WHAT IS NEEDED: For the data below, transcribe the part that opens with the line containing "Image resolution: width=351" and closes with the line containing "Image resolution: width=144", exactly and with no pictures.

DATA SECTION:
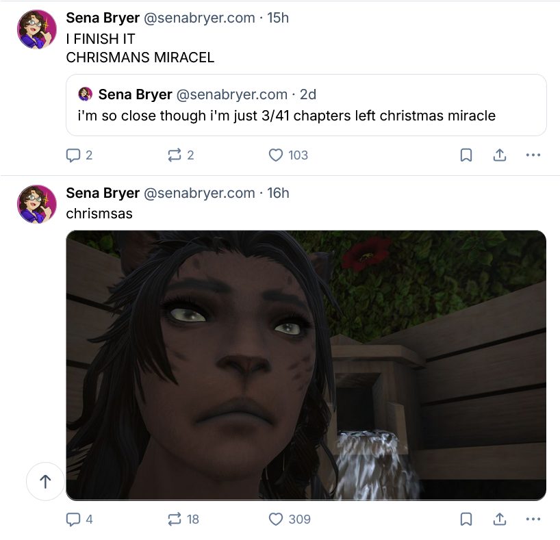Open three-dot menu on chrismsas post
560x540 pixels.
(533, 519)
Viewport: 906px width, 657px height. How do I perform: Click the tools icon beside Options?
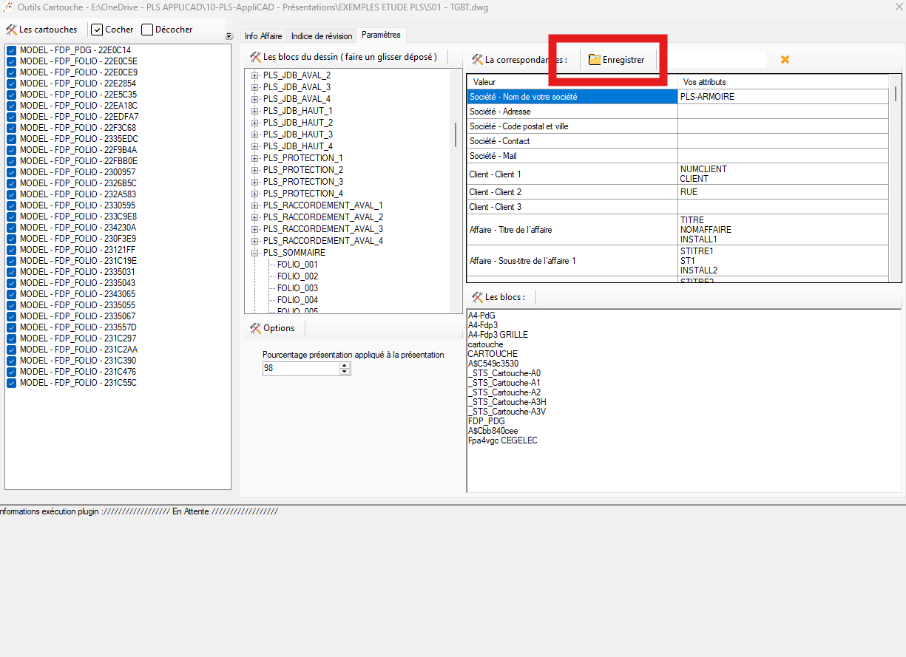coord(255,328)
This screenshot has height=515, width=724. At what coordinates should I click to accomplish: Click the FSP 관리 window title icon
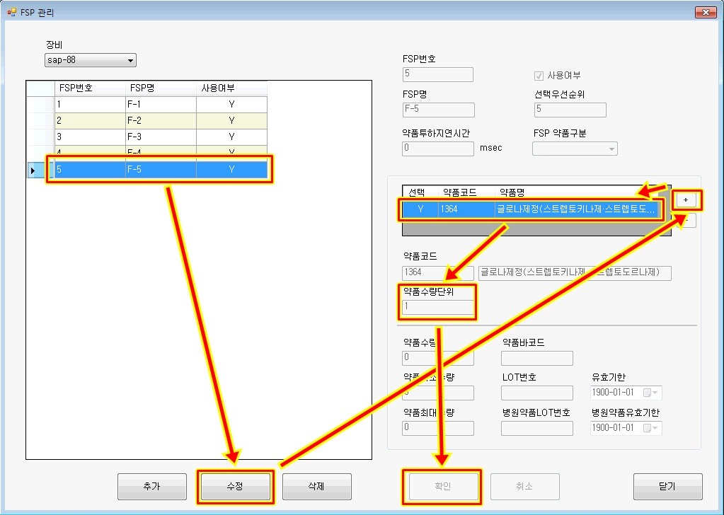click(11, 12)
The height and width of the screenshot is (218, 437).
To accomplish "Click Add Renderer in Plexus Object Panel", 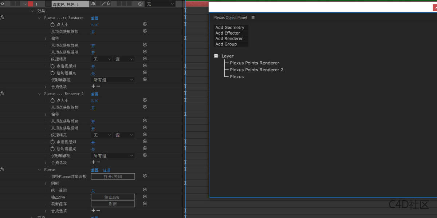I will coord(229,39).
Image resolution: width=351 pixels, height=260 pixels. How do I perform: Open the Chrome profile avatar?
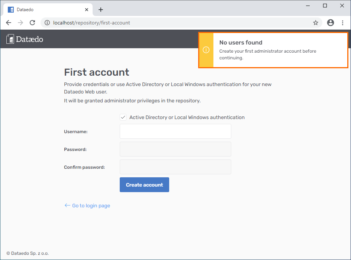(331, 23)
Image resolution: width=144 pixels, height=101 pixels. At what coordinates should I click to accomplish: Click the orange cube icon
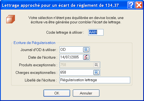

---

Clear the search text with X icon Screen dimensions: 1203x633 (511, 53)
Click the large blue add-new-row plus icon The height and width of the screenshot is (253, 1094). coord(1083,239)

...

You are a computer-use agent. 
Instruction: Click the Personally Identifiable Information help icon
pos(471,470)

SOLUTION BELOW:
Image resolution: width=351 pixels, height=260 pixels. How do I perform: Open the Chrome profile avatar?
(331, 23)
Image resolution: width=144 pixels, height=101 pixels. At what coordinates should I click to accomplish: Click the orange cube icon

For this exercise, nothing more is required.